Hot Radio is a community radio station for Bournemouth, Christchurch and Poole and the surrounding areas offering rhythmic music and local information.

The station started life as "The Bay 102.8" and was awarded a community radio licence by Ofcom in 2007 and began broadcasting at 00:01 on 8 November 2008. Community Radio stations in the UK are required to provide a social gain to the community they serve. Hot Radio is one of a growing number of such stations in the UK.

Based in Poole, Hot radio provides regular traffic & travel, job information, what's ons and other local information and interviews. The station plays a mix of music from the 90's to today including upbeat dance, funk, soul and RnB during normal daytime output. Hot radio also provides specialist programming evenings and weekends with local specialist DJs experienced within their music genre.
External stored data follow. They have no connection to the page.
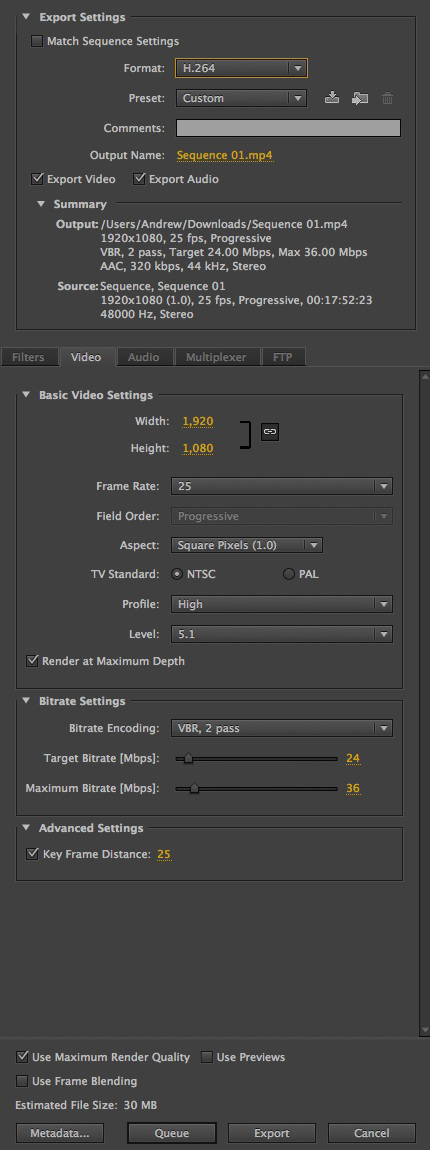Image resolution: width=430 pixels, height=1150 pixels.
Task: Collapse the Basic Video Settings section
Action: (26, 395)
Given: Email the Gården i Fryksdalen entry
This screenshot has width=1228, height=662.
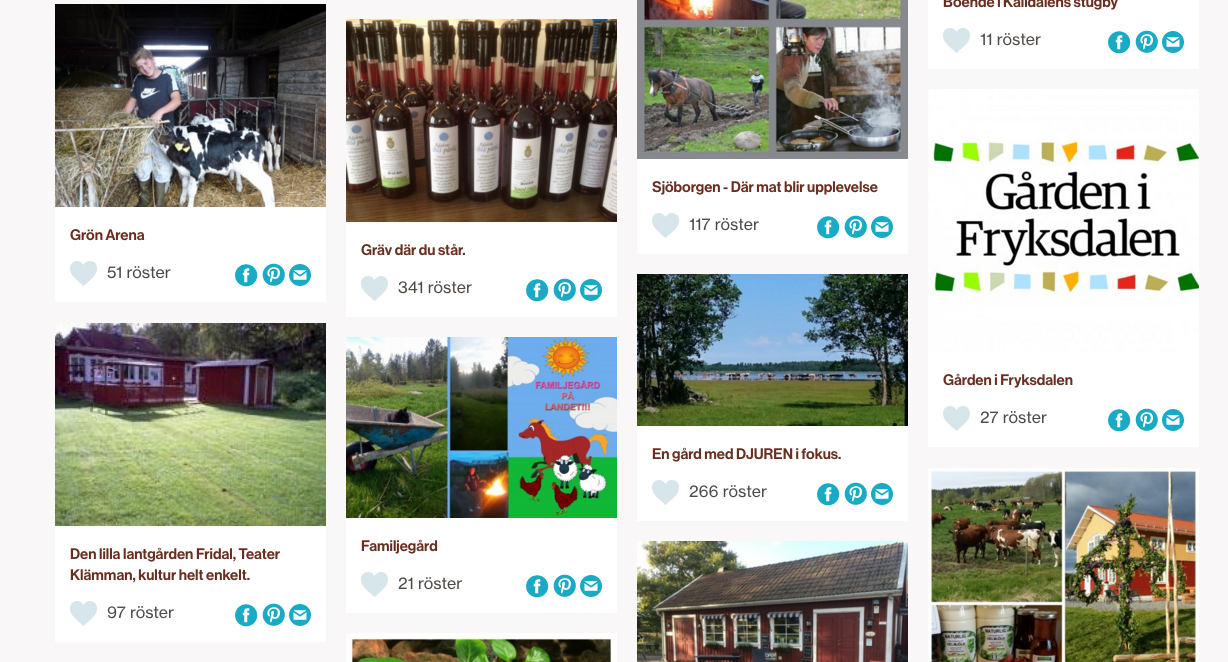Looking at the screenshot, I should (x=1173, y=420).
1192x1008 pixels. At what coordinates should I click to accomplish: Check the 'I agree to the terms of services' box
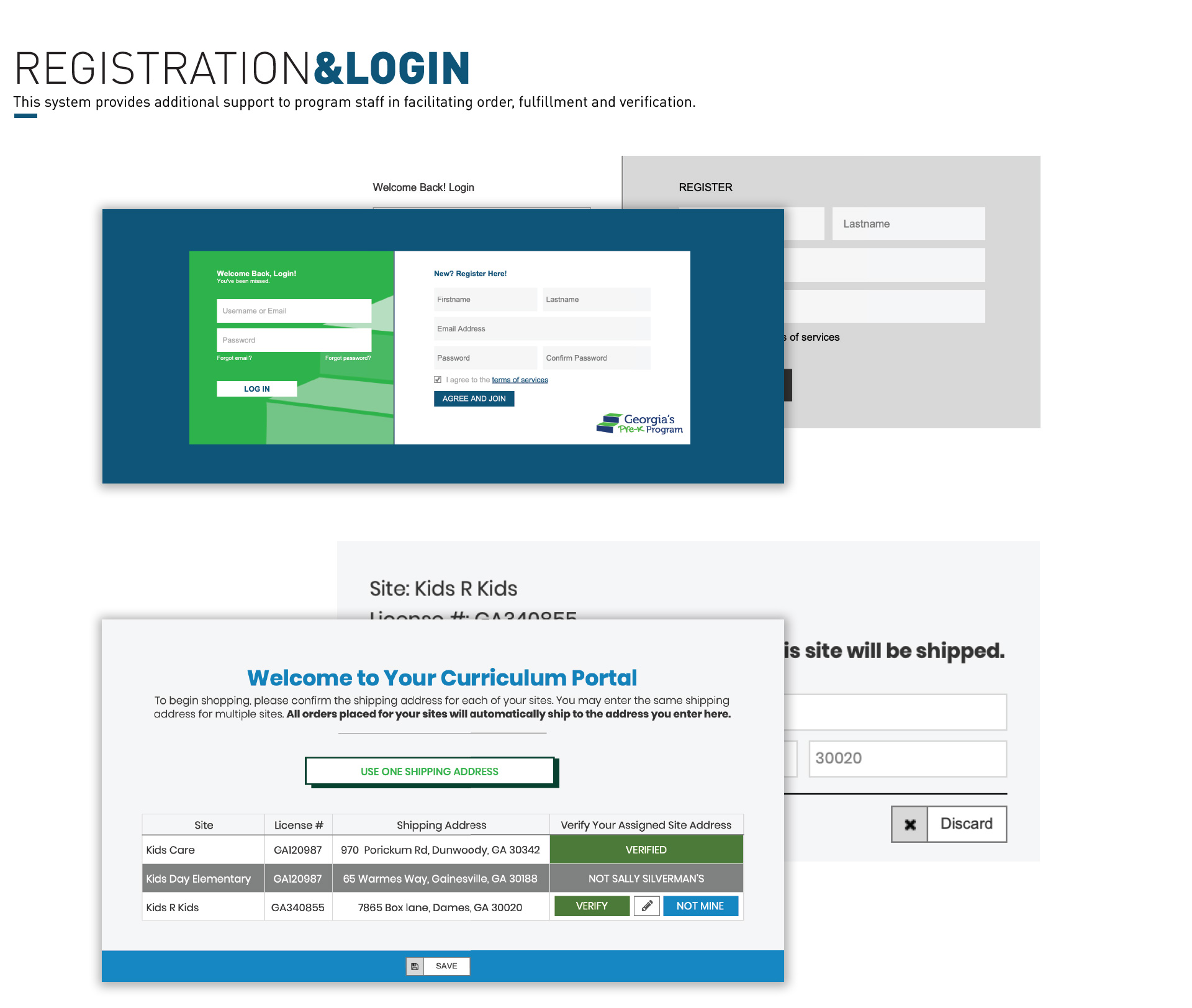435,379
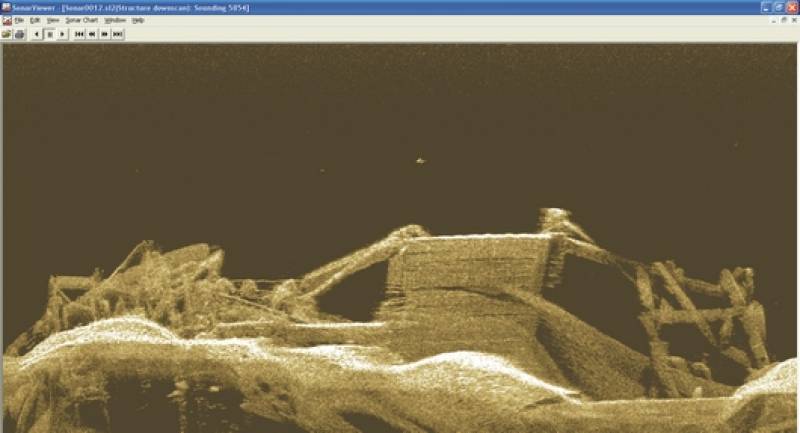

The station also provides broadcasts from major local events.

At 7:00am on 14 February 2012 "The Bay 102.8" re-branded to "Hot Radio 102.8". The last song played on The Bay 102.8 was "Never Can Say Goodbye" by The Communards.

The first song on Hot Radio was "Some Like It Hot" by The Power Station when Paul Stevens announced the new brand to listeners.

On 8 November 2013, Hot Radio was awarded a 5-year extension by ofcom to continue providing community radio to Poole & the surrounding area. On 8 November 2018, Hot Radio was awarded another 5-year extension by ofcom to continue providing community radio to Poole & the surrounding area.

On 6 February 2018, Hot Radio relaunched with a brand new sound and line up.

Hot Radio is also now available on DAB across Dorset. Since late 2020 it is also available on DAB across South Hampshire.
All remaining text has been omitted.